*** Extracted entries
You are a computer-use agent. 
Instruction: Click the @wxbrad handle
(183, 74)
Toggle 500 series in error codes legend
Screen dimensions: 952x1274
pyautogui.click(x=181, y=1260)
******
**Task directions:** Could every entry be given again exactly, with no line skipped?

**Task response:**
You are a computer-use agent. 
Instruction: Click the @wxbrad handle
(183, 74)
Toggle 500 series in error codes legend
Screen dimensions: 952x1274
pyautogui.click(x=181, y=1260)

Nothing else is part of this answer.